• [EJERCICIOS PROPUESTOS]:
**a)** Reproduce el fragmento del texto sobre Lupe Vélez que comienza con las palabras que contienen "Lupe Vélez y" y termina con "se pueden desear,...".
**b)** Según el texto sobre Lupe Vélez, ¿cuánto tiempo ha pasado desde que ella decidió quitarse la vida?
**c)** Con base en el texto sobre Lupe Vélez, explica por qué la belleza es subversiva.

• [TEXTO DE LECTURA]:
━━━

Lupe Vélez y la identidad mexicana en Estados Unidos

La belleza es subversiva, no todos los objetos de deseo lo son; se puede desear mucho algo por lo que no se está dispuesto a jugarse la vida. Hay valores, cosas y actitudes que se pueden desear,...

11 de agosto, 2020

La belleza es subversiva, no todos los objetos de deseo lo son; se puede desear mucho algo por lo que no se está dispuesto a jugarse la vida. Hay valores, cosas y actitudes que se pueden desear, pero que no necesariamente someten a quien los anhela. En cambio, la belleza es subversiva porque su vocación es el sometimiento de todo cuanto le rodea, incluso del sujeto que la detente. Desde luego, no me refiero a la belleza en abstracto, menos aún al ideal de proporción y armonía que constituye la idea central de un concepto que es, sobre todo, intelectual. Me refiero más bien a aquella belleza a la que podemos aplicar el mismo principio que San Agustín utilizaba para el tiempo, es decir, pienso en aquella belleza que puedo identificar sin reflexionar pero ante la que enmudezco si alguien pretende que la defina. Se trata, pues, de aquella belleza que causó una guerra de la cual seguimos hablando más de tres mil años después de consumada, de la que permite al poeta crear una cosmología que suele confundir la canónica y sigue inspirando a Occidente. Es la belleza que enloquece al que la pretende y que lo lleva a arriesgar el poder, a apostar imperios y hasta a perder la vida. Añadamos un corolario: la belleza es subversiva cuando se desea y es inalcanzable.

La capacidad subversiva de la belleza está inscrita en su más profunda naturaleza. En sentido ideal, parece que la belleza se colma en su contemplación, en términos reales no basta. En la conquista de la belleza, de aquella que se completa en la posesión y el dominio, el sujeto embelesado puede recurrir a cualquier actitud o hecho que en condiciones habituales sería inconcebible. En el fondo, este fenómeno sucede porque la belleza exige, para existir, sumisión y adoración sin las cuales se extingue porque lo bello sucede en el objeto, pero también en el sujeto que la vive –o la sufre – y en el que la anhela. Ninguna sumisión es más terrible ni más totalitaria que la que  impone la belleza, por eso, es subversiva.

El temor a perderla es mucho más imperioso que el miedo a no alcanzarla, de ahí que los seres humanos realicemos tantas locuras en su búsqueda y en su conservación, y también que la amenaza de perderla se salde con la pérdida de cuanto se posee, incluida la vida. No hay mayor belleza que la que se impone de tal manera que transforma su entorno, modifica modelos de comportamiento y subsiste, como leyenda más allá de la muerte de quienes se han supuesto sus protagonistas.

Dista más de siete décadas que Lupe Vélez decidió quitarse la vida; siete décadas en las que la subversión de su belleza comenzó en la revolución de la estética en el cine norteamericano y con ello, en el mundo; siete décadas combativas que hicieron posible a Jennifer López, a Salma Hayek y también a Katy Jurado y a Carmen Miranda. Hacen ya muchos años que una pequeña potosina llegó a Hollywood armada con una belleza imponente a la que convirtió en su fuente de poder y vocabulario de su diálogo.

━━━

• [CONTENIDO DEL LISTADO]:
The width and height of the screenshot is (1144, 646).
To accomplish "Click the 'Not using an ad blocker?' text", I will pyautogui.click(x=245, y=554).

━━━

• [RESPUESTAS FINALES]:
**a)**
Lupe Vélez y la identidad mexicana en Estados Unidos

La belleza es subversiva, no todos los objetos de deseo lo son; se puede desear mucho algo por lo que no se está dispuesto a jugarse la vida. Hay valores, cosas y actitudes que se pueden desear,...

**b)** Más de siete décadas.

**c)** La belleza es subversiva porque su vocación es someter todo cuanto la rodea, incluso a quien la posee. Para existir, exige sumisión y adoración, y ninguna sumisión es más terrible ni más totalitaria que la que ella impone.